**GOAL OF THE EXERCISE:**
Convert every line of the material below into a JSON list of strings, with one string per line and blank lines left out.

**GIVEN INFORMATION:**
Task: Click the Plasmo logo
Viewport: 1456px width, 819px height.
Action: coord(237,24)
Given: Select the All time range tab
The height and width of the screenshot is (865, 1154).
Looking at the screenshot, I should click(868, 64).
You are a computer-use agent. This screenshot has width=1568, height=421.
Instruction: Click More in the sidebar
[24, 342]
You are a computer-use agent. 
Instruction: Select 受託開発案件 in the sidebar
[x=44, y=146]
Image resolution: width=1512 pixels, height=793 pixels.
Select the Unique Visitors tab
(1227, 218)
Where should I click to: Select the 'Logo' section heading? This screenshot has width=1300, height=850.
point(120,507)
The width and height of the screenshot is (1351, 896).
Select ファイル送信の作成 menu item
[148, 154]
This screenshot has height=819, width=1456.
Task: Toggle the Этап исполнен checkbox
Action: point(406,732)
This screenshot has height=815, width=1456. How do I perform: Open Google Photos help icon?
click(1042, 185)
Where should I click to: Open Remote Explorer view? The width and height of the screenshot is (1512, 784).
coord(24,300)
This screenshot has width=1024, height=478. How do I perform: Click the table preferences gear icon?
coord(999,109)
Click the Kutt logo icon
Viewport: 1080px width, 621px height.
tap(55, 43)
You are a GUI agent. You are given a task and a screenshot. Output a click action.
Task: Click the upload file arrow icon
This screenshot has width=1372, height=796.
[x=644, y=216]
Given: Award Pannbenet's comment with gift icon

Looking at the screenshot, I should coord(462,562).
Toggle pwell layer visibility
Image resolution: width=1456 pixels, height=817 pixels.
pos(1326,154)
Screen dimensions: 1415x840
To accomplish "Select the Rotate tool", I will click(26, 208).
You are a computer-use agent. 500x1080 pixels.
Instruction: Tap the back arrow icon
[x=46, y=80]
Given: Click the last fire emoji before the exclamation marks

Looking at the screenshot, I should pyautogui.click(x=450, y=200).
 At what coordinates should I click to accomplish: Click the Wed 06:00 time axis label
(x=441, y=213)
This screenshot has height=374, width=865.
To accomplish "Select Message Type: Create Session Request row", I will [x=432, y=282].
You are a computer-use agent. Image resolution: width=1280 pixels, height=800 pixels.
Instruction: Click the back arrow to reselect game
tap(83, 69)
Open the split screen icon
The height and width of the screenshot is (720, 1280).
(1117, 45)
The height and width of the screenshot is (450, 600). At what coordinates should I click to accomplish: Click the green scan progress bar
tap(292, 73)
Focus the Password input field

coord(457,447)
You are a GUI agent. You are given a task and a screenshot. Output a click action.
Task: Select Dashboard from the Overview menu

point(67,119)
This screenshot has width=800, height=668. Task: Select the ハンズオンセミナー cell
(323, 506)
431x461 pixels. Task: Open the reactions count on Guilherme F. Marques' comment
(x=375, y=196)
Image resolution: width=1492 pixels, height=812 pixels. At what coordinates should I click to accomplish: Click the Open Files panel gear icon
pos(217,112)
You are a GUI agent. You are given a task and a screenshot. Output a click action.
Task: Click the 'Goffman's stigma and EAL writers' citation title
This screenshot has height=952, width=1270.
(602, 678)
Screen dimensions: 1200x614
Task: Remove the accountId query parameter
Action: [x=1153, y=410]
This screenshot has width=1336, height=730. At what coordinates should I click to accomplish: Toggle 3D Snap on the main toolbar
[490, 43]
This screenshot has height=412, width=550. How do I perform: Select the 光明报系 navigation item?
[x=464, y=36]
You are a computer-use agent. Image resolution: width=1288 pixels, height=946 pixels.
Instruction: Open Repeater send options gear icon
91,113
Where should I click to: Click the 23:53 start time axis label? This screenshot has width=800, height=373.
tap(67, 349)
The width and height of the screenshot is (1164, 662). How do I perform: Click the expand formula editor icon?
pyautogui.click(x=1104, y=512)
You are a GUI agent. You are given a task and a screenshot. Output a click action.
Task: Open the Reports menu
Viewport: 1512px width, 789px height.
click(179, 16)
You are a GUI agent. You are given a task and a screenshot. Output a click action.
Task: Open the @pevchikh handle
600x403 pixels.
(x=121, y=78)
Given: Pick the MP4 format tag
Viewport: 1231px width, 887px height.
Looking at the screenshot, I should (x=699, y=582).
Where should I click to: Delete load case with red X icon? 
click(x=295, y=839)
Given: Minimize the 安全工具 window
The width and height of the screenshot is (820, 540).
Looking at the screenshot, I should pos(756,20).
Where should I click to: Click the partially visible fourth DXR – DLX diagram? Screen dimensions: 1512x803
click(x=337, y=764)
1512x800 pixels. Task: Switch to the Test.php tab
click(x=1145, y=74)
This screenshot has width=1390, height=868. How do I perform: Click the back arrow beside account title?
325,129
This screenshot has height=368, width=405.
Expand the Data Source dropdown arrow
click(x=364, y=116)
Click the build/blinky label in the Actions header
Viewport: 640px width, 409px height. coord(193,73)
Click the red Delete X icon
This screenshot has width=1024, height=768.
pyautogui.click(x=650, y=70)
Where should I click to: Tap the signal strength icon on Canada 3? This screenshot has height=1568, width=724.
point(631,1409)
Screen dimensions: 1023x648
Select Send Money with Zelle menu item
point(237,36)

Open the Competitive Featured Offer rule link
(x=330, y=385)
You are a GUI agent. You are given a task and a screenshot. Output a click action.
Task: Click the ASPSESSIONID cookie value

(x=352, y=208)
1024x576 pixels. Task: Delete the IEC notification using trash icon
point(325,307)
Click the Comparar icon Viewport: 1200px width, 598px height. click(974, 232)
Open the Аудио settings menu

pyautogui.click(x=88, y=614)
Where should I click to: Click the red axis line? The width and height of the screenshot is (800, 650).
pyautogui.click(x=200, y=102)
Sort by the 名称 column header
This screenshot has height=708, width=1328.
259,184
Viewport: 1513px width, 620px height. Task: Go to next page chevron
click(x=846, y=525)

**FINAL ANSWER:**
[
  "Task: Click the Plasmo logo",
  "Viewport: 1456px width, 819px height.",
  "Action: coord(237,24)",
  "Given: Select the All time range tab",
  "The height and width of the screenshot is (865, 1154).",
  "Looking at the screenshot, I should click(868, 64).",
  "You are a computer-use agent. This screenshot has width=1568, height=421.",
  "Instruction: Click More in the sidebar",
  "[24, 342]",
  "You are a computer-use agent. ",
  "Instruction: Select 受託開発案件 in the sidebar",
  "[x=44, y=146]",
  "Image resolution: width=1512 pixels, height=793 pixels.",
  "Select the Unique Visitors tab",
  "(1227, 218)",
  "Where should I click to: Select the 'Logo' section heading? This screenshot has width=1300, height=850.",
  "point(120,507)",
  "The width and height of the screenshot is (1351, 896).",
  "Select ファイル送信の作成 menu item",
  "[148, 154]",
  "This screenshot has height=819, width=1456.",
  "Task: Toggle the Этап исполнен checkbox",
  "Action: point(406,732)",
  "This screenshot has height=815, width=1456. How do I perform: Open Google Photos help icon?",
  "click(1042, 185)",
  "Where should I click to: Open Remote Explorer view? The width and height of the screenshot is (1512, 784).",
  "coord(24,300)",
  "This screenshot has width=1024, height=478. How do I perform: Click the table preferences gear icon?",
  "coord(999,109)",
  "Click the Kutt logo icon",
  "Viewport: 1080px width, 621px height.",
  "tap(55, 43)",
  "You are a GUI agent. You are given a task and a screenshot. Output a click action.",
  "Task: Click the upload file arrow icon",
  "This screenshot has width=1372, height=796.",
  "[x=644, y=216]",
  "Given: Award Pannbenet's comment with gift icon",
  "Looking at the screenshot, I should coord(462,562).",
  "Toggle pwell layer visibility",
  "Image resolution: width=1456 pixels, height=817 pixels.",
  "pos(1326,154)",
  "Screen dimensions: 1415x840",
  "To accomplish \"Select the Rotate tool\", I will click(26, 208).",
  "You are a computer-use agent. 500x1080 pixels.",
  "Instruction: Tap the back arrow icon",
  "[x=46, y=80]",
  "Given: Click the last fire emoji before the exclamation marks",
  "Looking at the screenshot, I should pyautogui.click(x=450, y=200).",
  " At what coordinates should I click to accomplish: Click the Wed 06:00 time axis label",
  "(x=441, y=213)",
  "This screenshot has height=374, width=865.",
  "To accomplish \"Select Message Type: Create Session Request row\", I will [x=432, y=282].",
  "You are a computer-use agent. Image resolution: width=1280 pixels, height=800 pixels.",
  "Instruction: Click the back arrow to reselect game",
  "tap(83, 69)",
  "Open the split screen icon",
  "The height and width of the screenshot is (720, 1280).",
  "(1117, 45)",
  "The height and width of the screenshot is (450, 600). At what coordinates should I click to accomplish: Click the green scan progress bar",
  "tap(292, 73)",
  "Focus the Password input field",
  "coord(457,447)",
  "You are a GUI agent. You are given a task and a screenshot. Output a click action.",
  "Task: Select Dashboard from the Overview menu",
  "point(67,119)",
  "This screenshot has width=800, height=668. Task: Select the ハンズオンセミナー cell",
  "(323, 506)",
  "431x461 pixels. Task: Open the reactions count on Guilherme F. Marques' comment",
  "(x=375, y=196)",
  "Image resolution: width=1492 pixels, height=812 pixels. At what coordinates should I click to accomplish: Click the Open Files panel gear icon",
  "pos(217,112)",
  "You are a GUI agent. You are given a task and a screenshot. Output a click action.",
  "Task: Click the 'Goffman's stigma and EAL writers' citation title",
  "This screenshot has height=952, width=1270.",
  "(602, 678)",
  "Screen dimensions: 1200x614",
  "Task: Remove the accountId query parameter",
  "Action: [x=1153, y=410]",
  "This screenshot has width=1336, height=730. At what coordinates should I click to accomplish: Toggle 3D Snap on the main toolbar",
  "[490, 43]",
  "This screenshot has height=412, width=550. How do I perform: Select the 光明报系 navigation item?",
  "[x=464, y=36]",
  "You are a computer-use agent. Image resolution: width=1288 pixels, height=946 pixels.",
  "Instruction: Open Repeater send options gear icon",
  "91,113",
  "Where should I click to: Click the 23:53 start time axis label? This screenshot has width=800, height=373.",
  "tap(67, 349)",
  "The width and height of the screenshot is (1164, 662). How do I perform: Click the expand formula editor icon?",
  "pyautogui.click(x=1104, y=512)",
  "You are a GUI agent. You are given a task and a screenshot. Output a click action.",
  "Task: Open the Reports menu",
  "Viewport: 1512px width, 789px height.",
  "click(179, 16)",
  "You are a GUI agent. You are given a task and a screenshot. Output a click action.",
  "Task: Open the @pevchikh handle",
  "600x403 pixels.",
  "(x=121, y=78)",
  "Given: Pick the MP4 format tag",
  "Viewport: 1231px width, 887px height.",
  "Looking at the screenshot, I should (x=699, y=582).",
  "Where should I click to: Delete load case with red X icon? ",
  "click(x=295, y=839)",
  "Given: Minimize the 安全工具 window",
  "The width and height of the screenshot is (820, 540).",
  "Looking at the screenshot, I should pos(756,20).",
  "Where should I click to: Click the partially visible fourth DXR – DLX diagram? Screen dimensions: 1512x803",
  "click(x=337, y=764)",
  "1512x800 pixels. Task: Switch to the Test.php tab",
  "click(x=1145, y=74)",
  "This screenshot has width=1390, height=868. How do I perform: Click the back arrow beside account title?",
  "325,129",
  "This screenshot has height=368, width=405.",
  "Expand the Data Source dropdown arrow",
  "click(x=364, y=116)",
  "Click the build/blinky label in the Actions header",
  "Viewport: 640px width, 409px height. coord(193,73)",
  "Click the red Delete X icon",
  "This screenshot has width=1024, height=768.",
  "pyautogui.click(x=650, y=70)",
  "Where should I click to: Tap the signal strength icon on Canada 3? This screenshot has height=1568, width=724.",
  "point(631,1409)",
  "Screen dimensions: 1023x648",
  "Select Send Money with Zelle menu item",
  "point(237,36)",
  "Open the Competitive Featured Offer rule link",
  "(x=330, y=385)",
  "You are a GUI agent. You are given a task and a screenshot. Output a click action.",
  "Task: Click the ASPSESSIONID cookie value",
  "(x=352, y=208)",
  "1024x576 pixels. Task: Delete the IEC notification using trash icon",
  "point(325,307)",
  "Click the Comparar icon Viewport: 1200px width, 598px height. click(974, 232)",
  "Open the Аудио settings menu",
  "pyautogui.click(x=88, y=614)",
  "Where should I click to: Click the red axis line? The width and height of the screenshot is (800, 650).",
  "pyautogui.click(x=200, y=102)",
  "Sort by the 名称 column header",
  "This screenshot has height=708, width=1328.",
  "259,184",
  "Viewport: 1513px width, 620px height. Task: Go to next page chevron",
  "click(x=846, y=525)"
]